▸ Exercise requirements: Reproduce verbatim the part of the data that opens with the line containing "Click the Chiaki green leaf favicon" and closes at the end of the data, leaving out the pictures.

>> start Source data

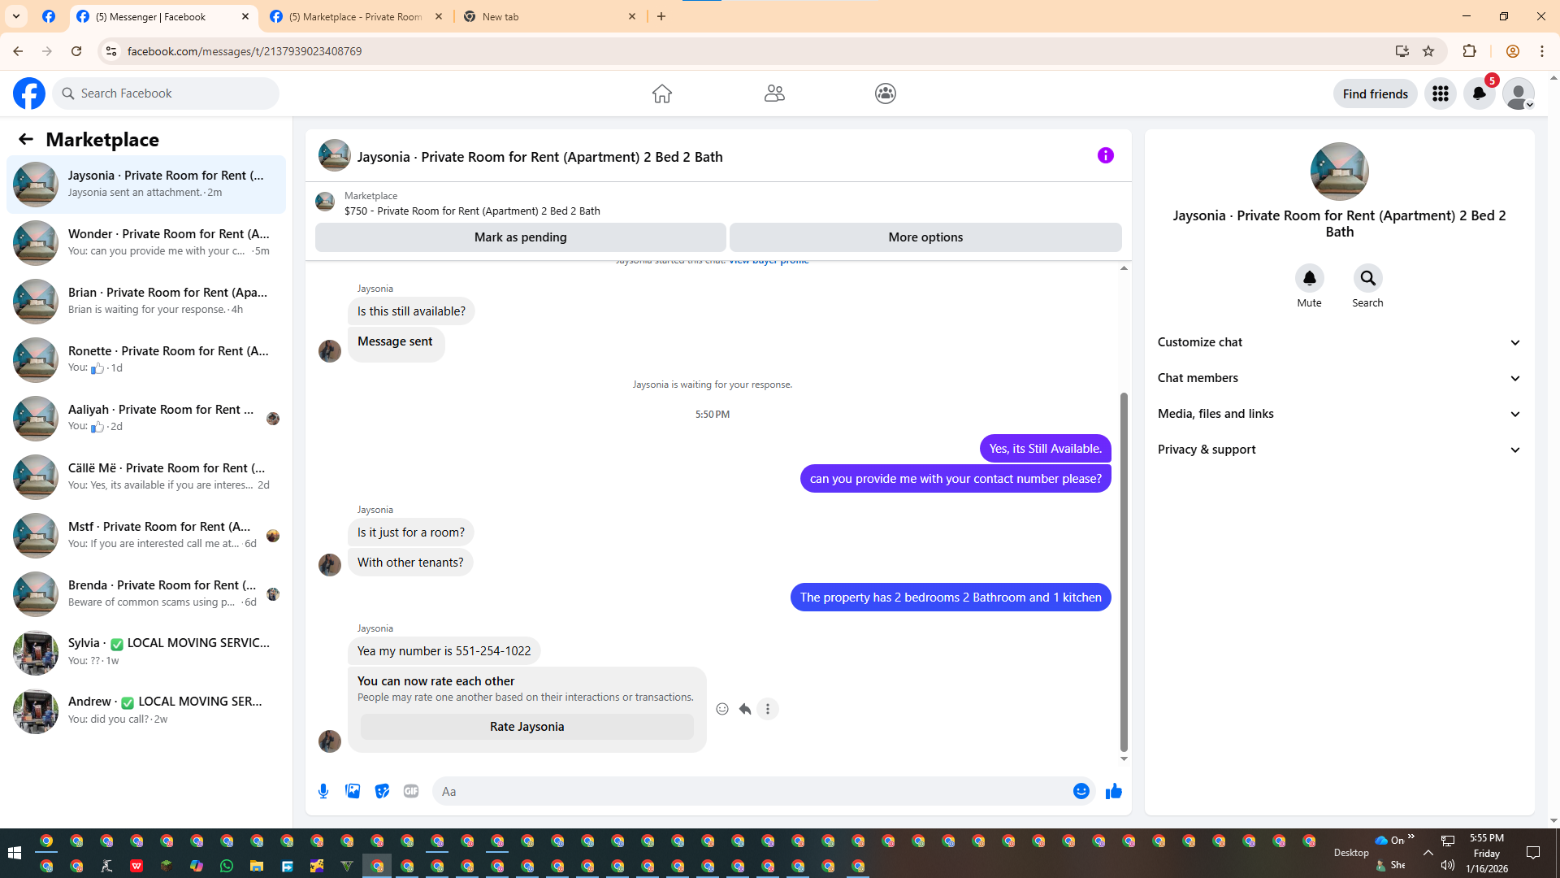Click the purple conversation info icon
Image resolution: width=1560 pixels, height=878 pixels.
tap(1105, 155)
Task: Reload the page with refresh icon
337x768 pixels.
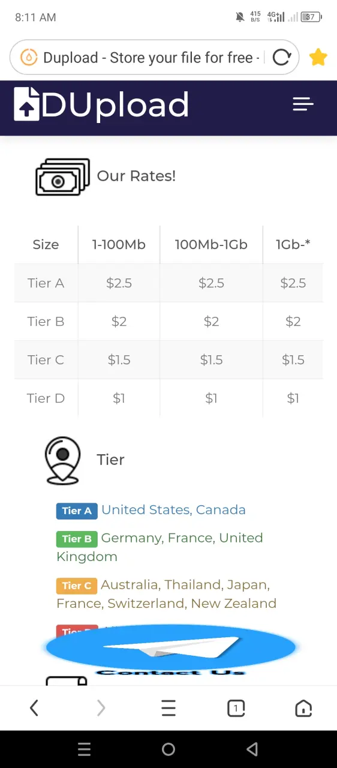Action: (281, 58)
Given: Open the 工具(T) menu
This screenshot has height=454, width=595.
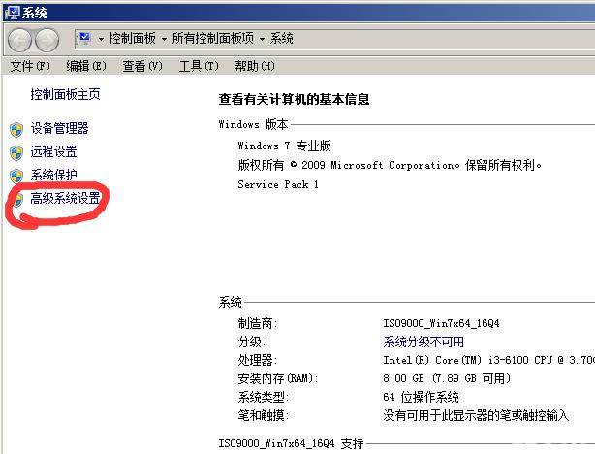Looking at the screenshot, I should point(197,66).
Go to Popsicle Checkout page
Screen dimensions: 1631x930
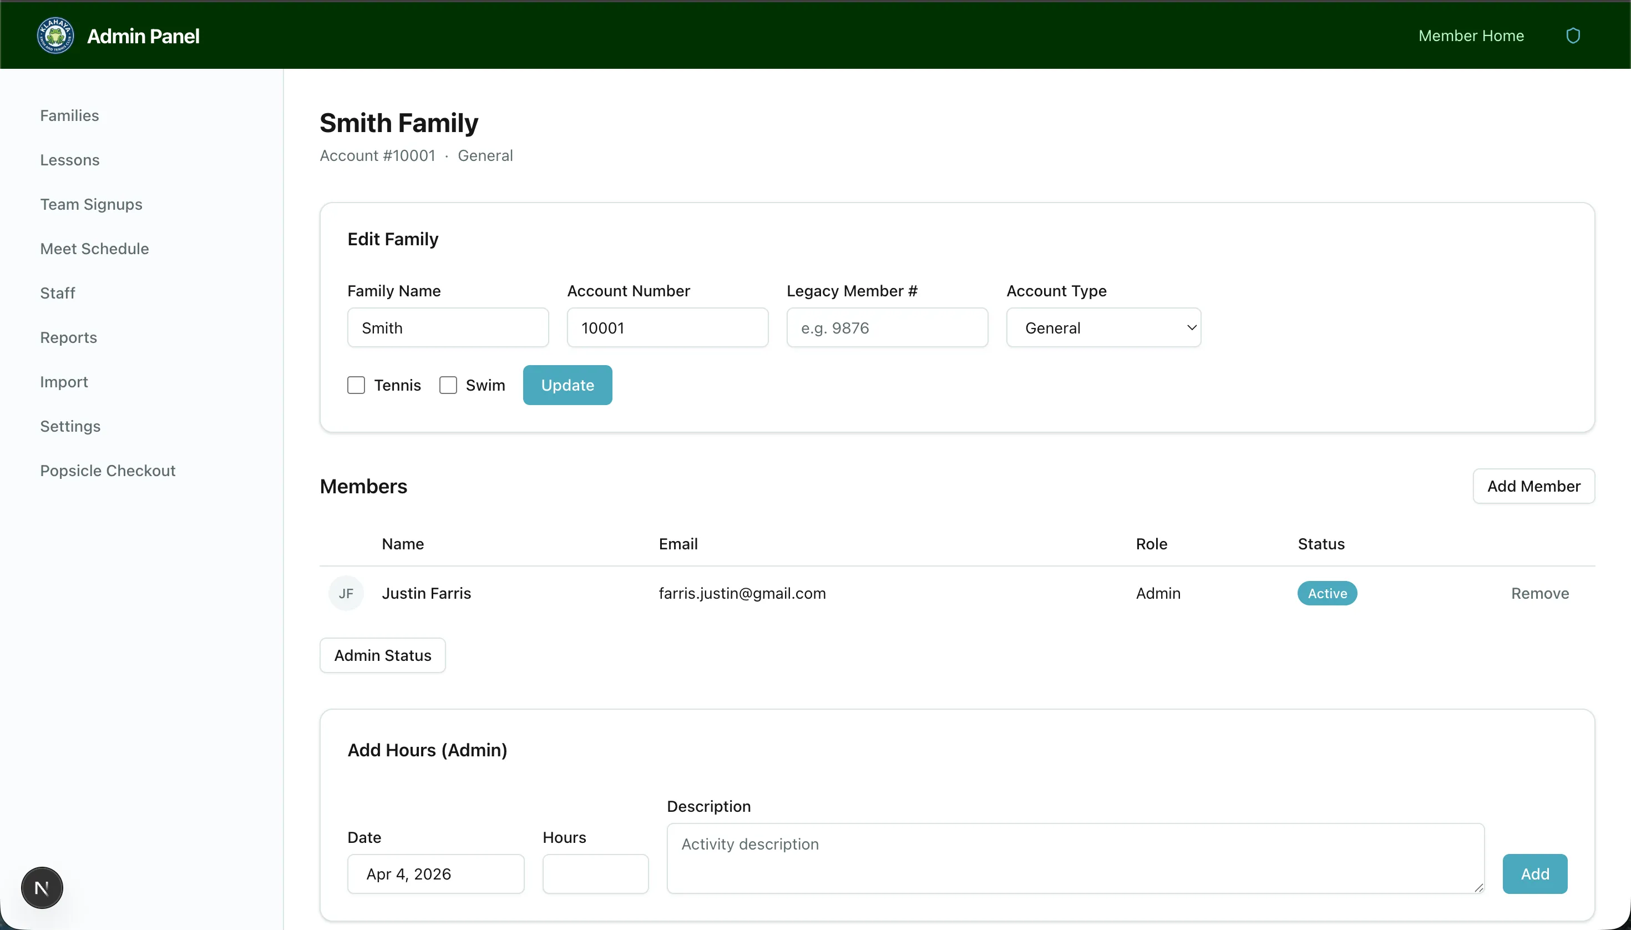click(x=108, y=471)
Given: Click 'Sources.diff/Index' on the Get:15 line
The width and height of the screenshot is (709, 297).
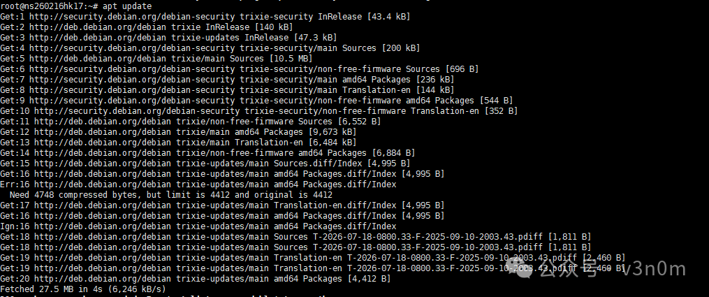Looking at the screenshot, I should (318, 164).
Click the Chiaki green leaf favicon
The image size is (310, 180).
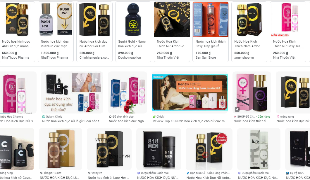pyautogui.click(x=154, y=116)
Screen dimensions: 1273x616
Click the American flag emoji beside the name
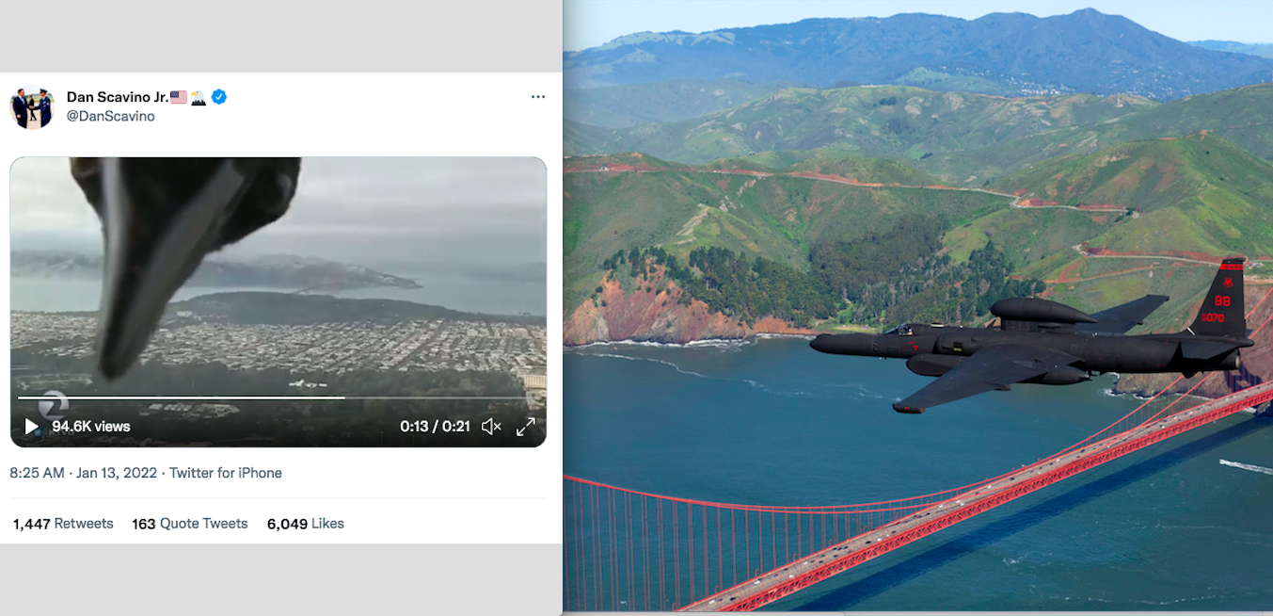[x=179, y=97]
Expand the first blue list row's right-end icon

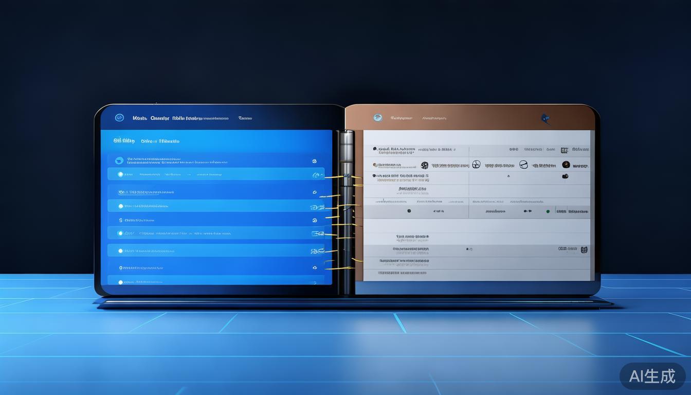pos(314,161)
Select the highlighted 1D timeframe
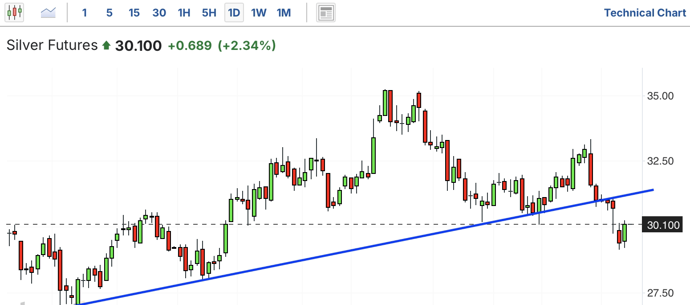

>> end Source data

▸ Answer to the problem:
Click the Chiaki green leaf favicon
The image size is (310, 180).
pyautogui.click(x=154, y=116)
Screen dimensions: 1273x616
Click the American flag emoji beside the name
[x=179, y=97]
Expand the first blue list row's right-end icon

pos(314,161)
Select the highlighted 1D timeframe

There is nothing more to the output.